:: Document extract ::

# Making my 1st VEP Server Unit PC... any suggestions? :)



## Gaurav Raina (Apr 28, 2019)

Hi guys, trying to shift to a VEP server based system at my studio to score some tv stuff.

My client machine is Logic on a Mac Pro. 

Any suggestions what to look out for?

I dont have such a great budget, so would like to know which components take priority... RAM v/s CPU v/s MB etc etc...

Anything will really help 

Thanks


----------



## Ben (Apr 29, 2019)

Hi, here are my 2ct: get a good CPU, buy a descent mainboard. and get more RAM then you know you will need. And don't stick with the system defaults: Disable all power-saving features in the OS and the Bios (there is a great thread here about optimizing your rig).
CPU best price/performance is at the moment the i5 9600k, but if you have the money go for the i9 9900k. Pair it with a z370/z390 chipset.
Go for 32 GB DDR4 RAM or more.


----------



## Gaurav Raina (Apr 29, 2019)

Ben said:


> Hi, here are my 2ct: get a good CPU, buy a descent mainboard. and get more RAM then you know you will need. And don't stick with the system defaults: Disable all power-saving features in the OS and the Bios (there is a great thread here about optimizing your rig).
> CPU best price/performance is at the moment the i5 9600k, but if you have the money go for the i9 9900k. Pair it with a z370/z390 chipset.
> Go for 32 GB DDR4 RAM or more.



Thank You Ben. Your advice is so helpful, 
I will definitely take your advice and come back with more questions if i need.
Best,
G


----------



## Pictus (Apr 30, 2019)

May find some tips in my posts https://vi-control.net/community/search/13312654/


----------



## Gaurav Raina (May 13, 2019)

Hi
cannot find your post on Tips and if any posts on optimising windows for the server? 
Thank you
G


----------



## Pictus (May 13, 2019)

:: Data ::
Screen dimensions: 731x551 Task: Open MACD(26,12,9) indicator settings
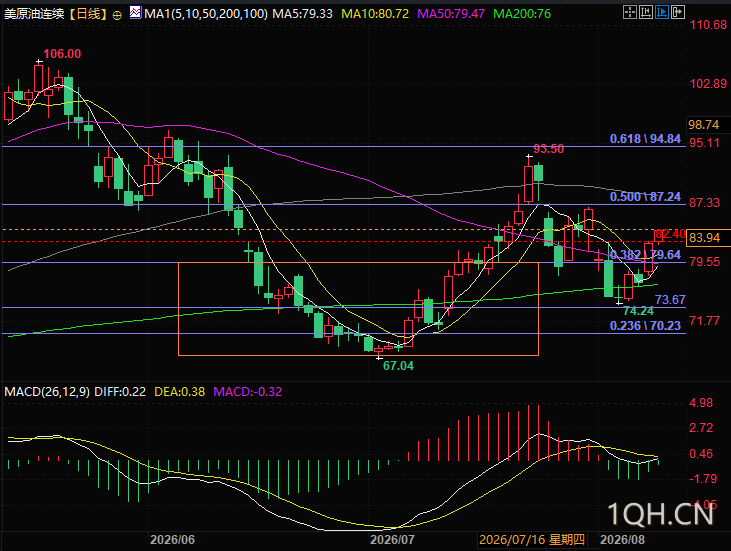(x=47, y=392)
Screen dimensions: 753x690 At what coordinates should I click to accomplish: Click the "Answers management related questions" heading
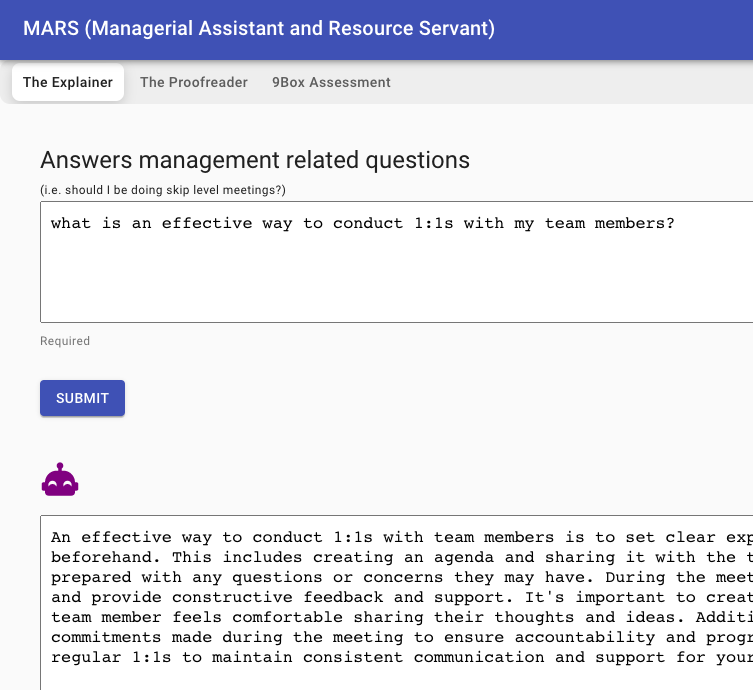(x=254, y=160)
--
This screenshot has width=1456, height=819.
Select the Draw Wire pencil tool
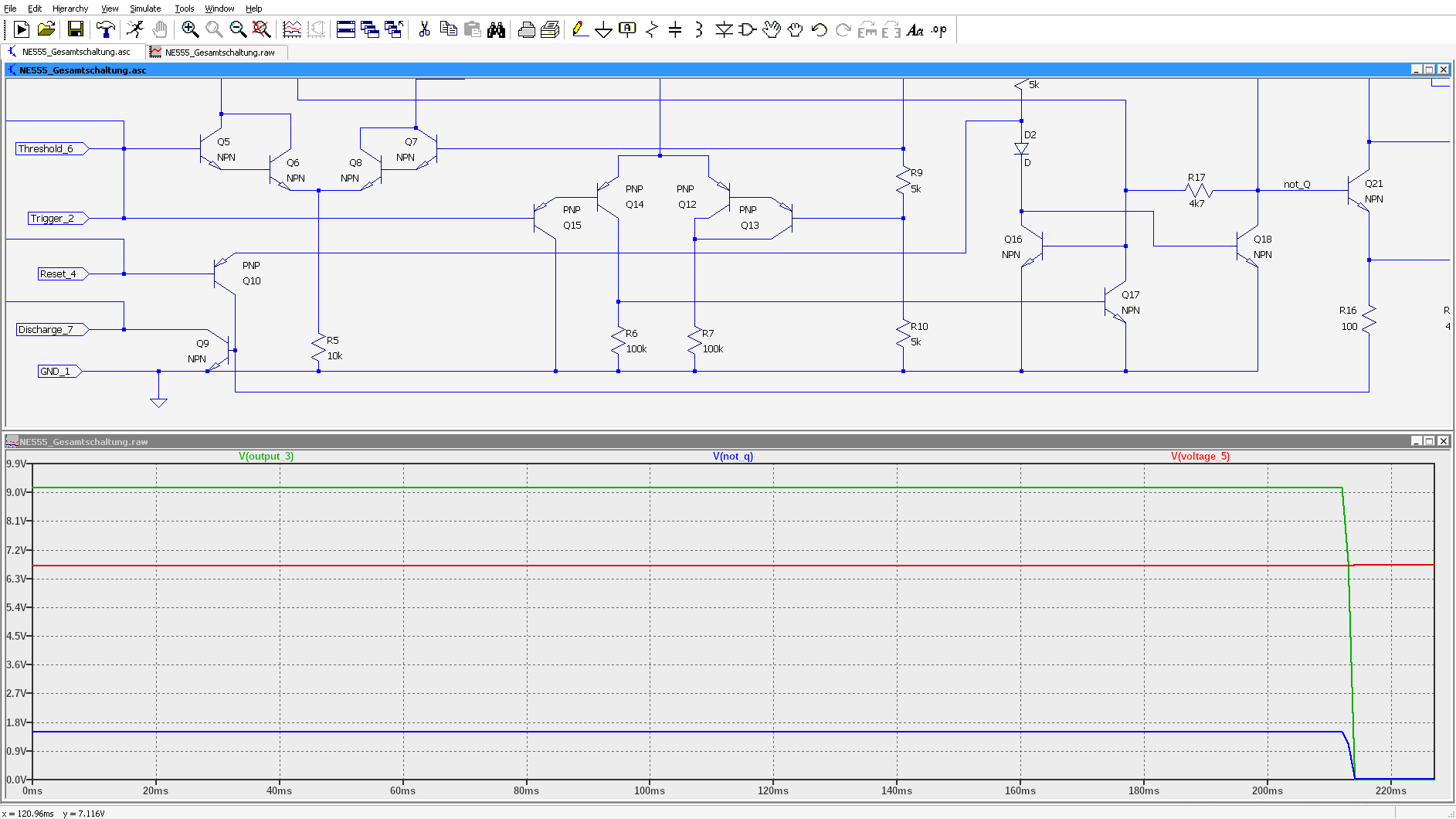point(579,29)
* * *
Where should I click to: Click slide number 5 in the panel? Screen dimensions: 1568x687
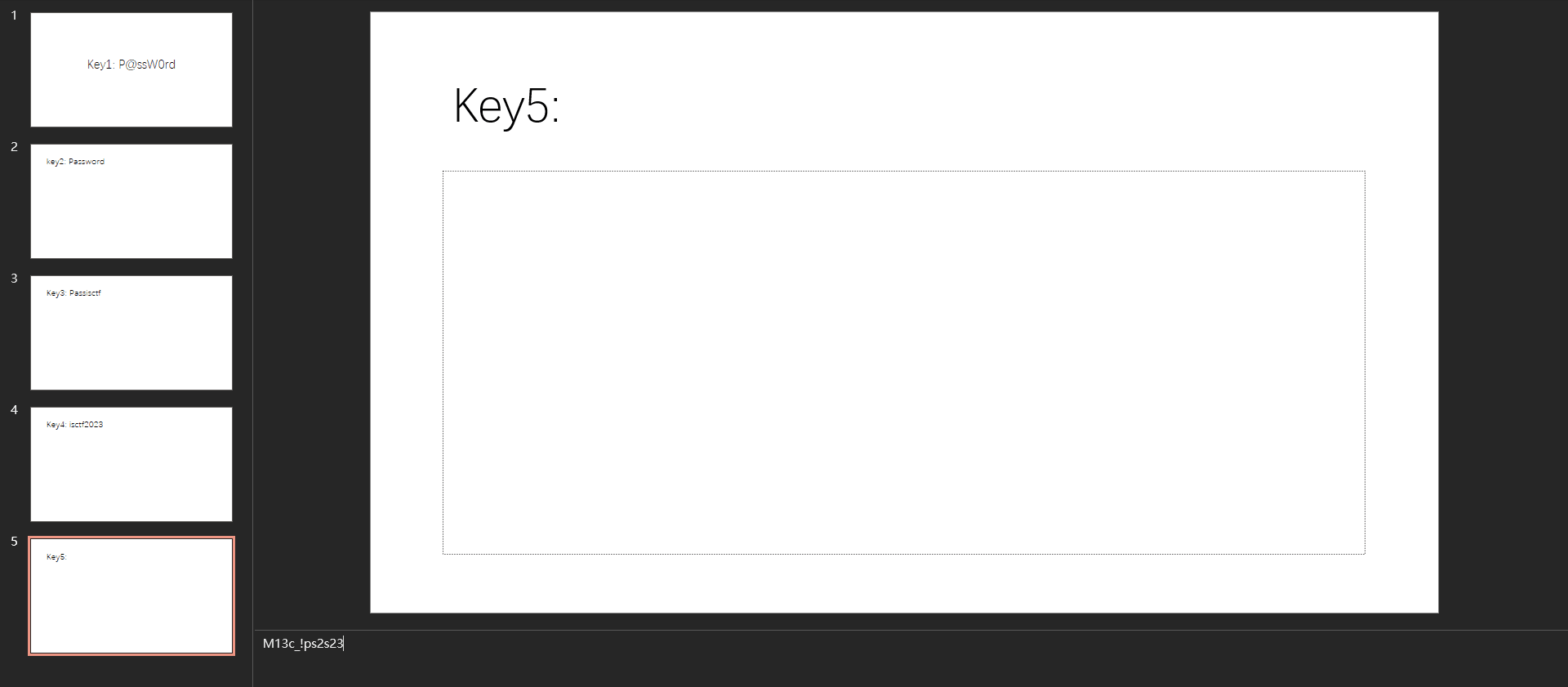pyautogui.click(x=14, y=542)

:: Task description ::
In the forum thread about building a VEP server PC, what chipset does Ben say to pair the CPU with?

:: Written answer ::
A z370/z390 chipset.